Where the Wild Things Are (Spike Jonze, 2009) 37
They managed to take one of the sweetest, most heartwarming children's books of all-time and turn it into something equal parts dreary, depressing, and tedious. Good job, guys. At least, thanks probably entirely to Jonze, it looks great, but that's about it.

Zebraman (Takashi Miike, 2004) 65
Typical Miike weirdness (if the words "typical" and "Miike" ever belong in the same sentence, which I don't think they do). If we're using, say, Audition or Ichi the Killer as a baseline, it's definitely one of his lighter films: self-consciously stupid and unapologetically campy, but also highly entertaining (as most Miike tends to be). Far from his best, but he's just such a bizarre director that I don't even really think I care how good or bad it is. I'm just glad to have seen it.

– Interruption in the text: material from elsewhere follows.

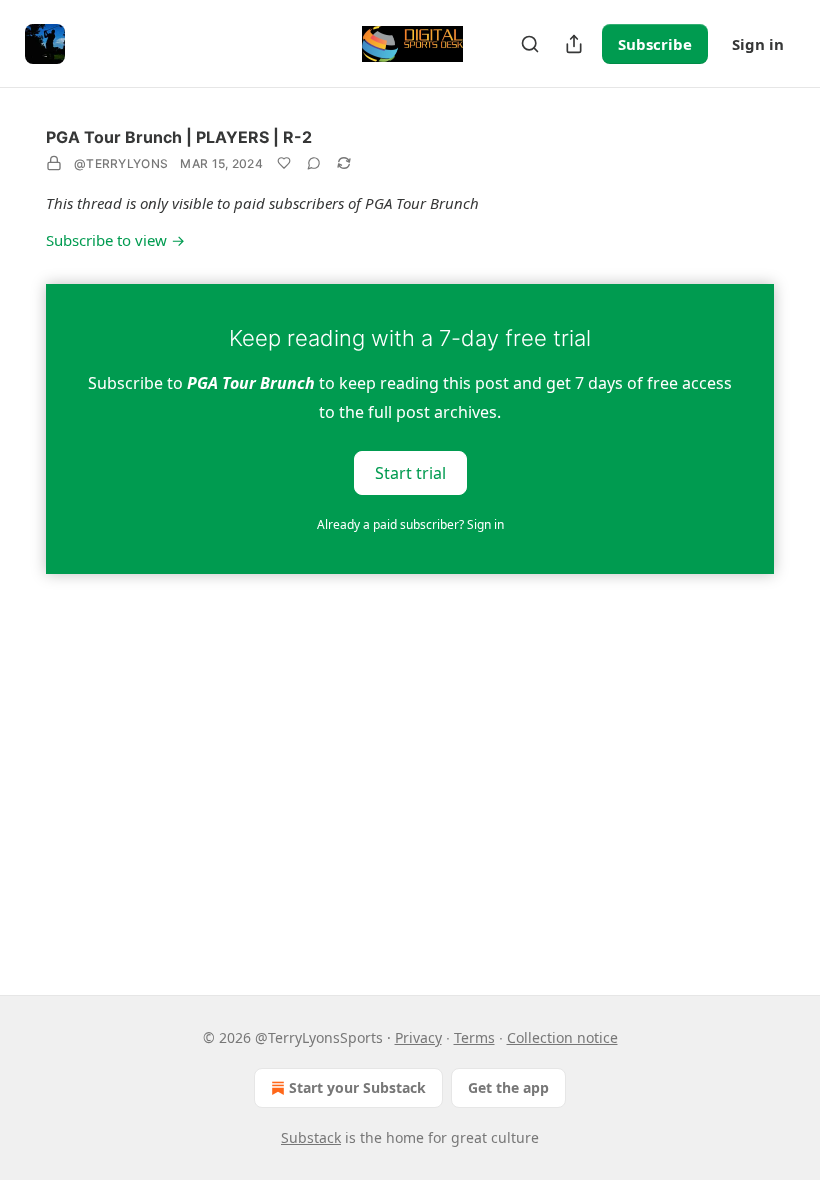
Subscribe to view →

Zombieland (Ruben Flesicher, 2009) 84
It doesn't happen nearly often enough, but every once in a while a comedy comes along that just gets it right. Zombieland is that movie. Words can scarcely describe how good it is: it's delightful, fun, upbeat, and flat-out hilarious. The trailers made it look good; the actual film is clearly one of 2009's best.

I'll be back. Sooner this time, I promise!